36.1"O gente in cui fervore aguto adesso
36.2ricompie forse negligenza e indugio
36.3da voi per tepidezza in ben far messo,
37.1questi che vive, e certo i' non vi bugio,
37.2vuole andar sù, pur che 'l sol ne riluca;
37.3però ne dite ond'è presso il pertugio".
38.1Parole furon queste del mio duca;
38.2e un di quelli spirti disse: "Vieni
38.3di retro a noi, e troverai la buca.
39.1Noi siam di voglia a muoverci sì pieni,
39.2che restar non potem; però perdona,
39.3se villania nostra giustizia tieni.
40.1Io fui abate in San Zeno a Verona
40.2sotto lo 'mperio del buon Barbarossa,
40.3di cui dolente ancor Milan ragiona.
41.1E tale ha già l'un piè dentro la fossa,
41.2che tosto piangerà quel monastero,
41.3e tristo fia d'avere avuta possa;
42.1perché suo figlio, mal del corpo intero,
42.2e de la mente peggio, e che mal nacque,
42.3ha posto in loco di suo pastor vero".
43.1Io non so se più disse o s'ei si tacque,
43.2tant'era già di là da noi trascorso;
43.3ma questo intesi, e ritener mi piacque.

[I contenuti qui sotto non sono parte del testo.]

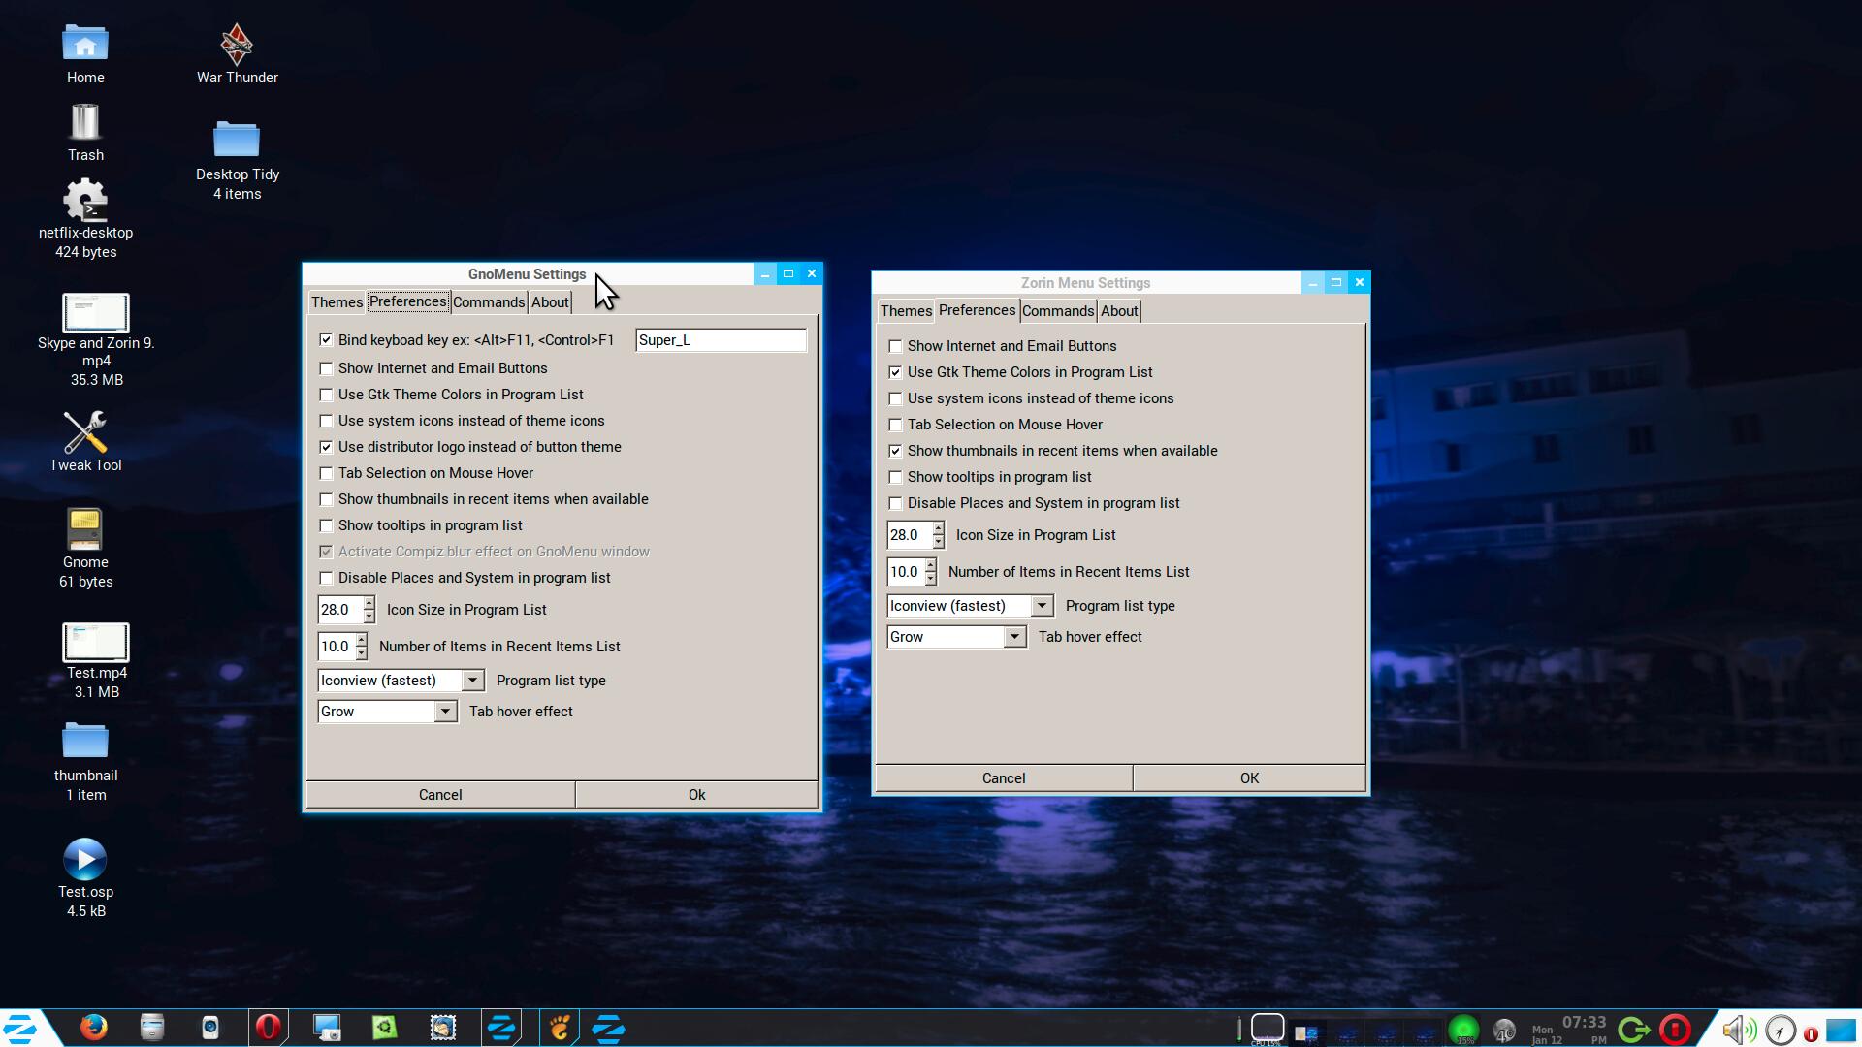Open the Tweak Tool desktop icon
This screenshot has width=1862, height=1047.
(85, 433)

44.1E quei che m'era ad ogne uopo soccorso
44.2disse: "Volgiti qua: vedine due
44.3venir dando a l'accidïa di morso".
45.1Di retro a tutti dicean: "Prima fue
45.2morta la gente a cui il mar s'aperse,
45.3che vedesse Iordan le rede sue.
46.1E quella che l'affanno non sofferse
46.2fino a la fine col figlio d'Anchise,
46.3sé stessa a vita sanza gloria offerse".

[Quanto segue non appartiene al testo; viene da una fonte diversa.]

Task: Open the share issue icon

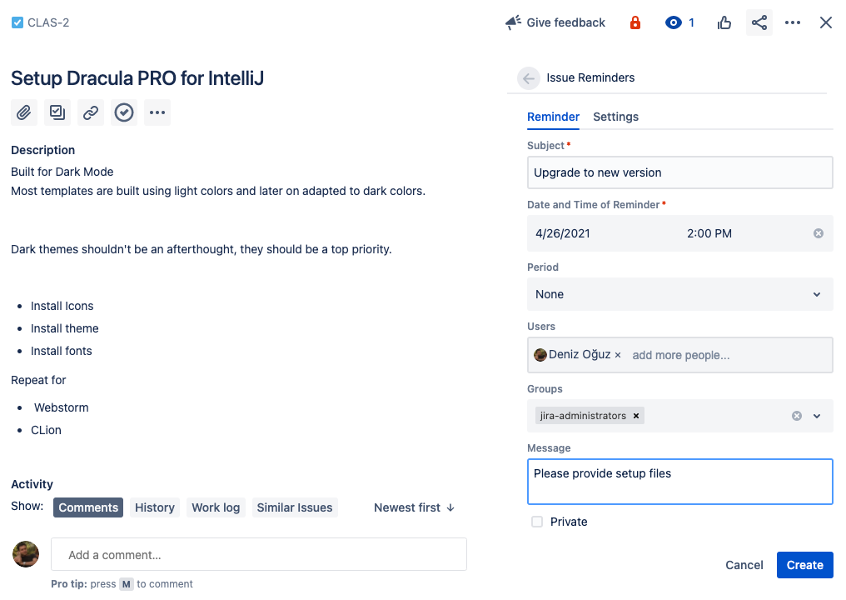Action: coord(759,23)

47.1Poi quando fuor da noi tanto divise
47.2quell'ombre, che veder più non potiersi,
47.3novo pensiero dentro a me si mise,
48.1del qual più altri nacquero e diversi;
48.2e tanto d'uno in altro vaneggiai,
48.3che li occhi per vaghezza ricopersi,
49.1e 'l pensamento in sogno trasmutai.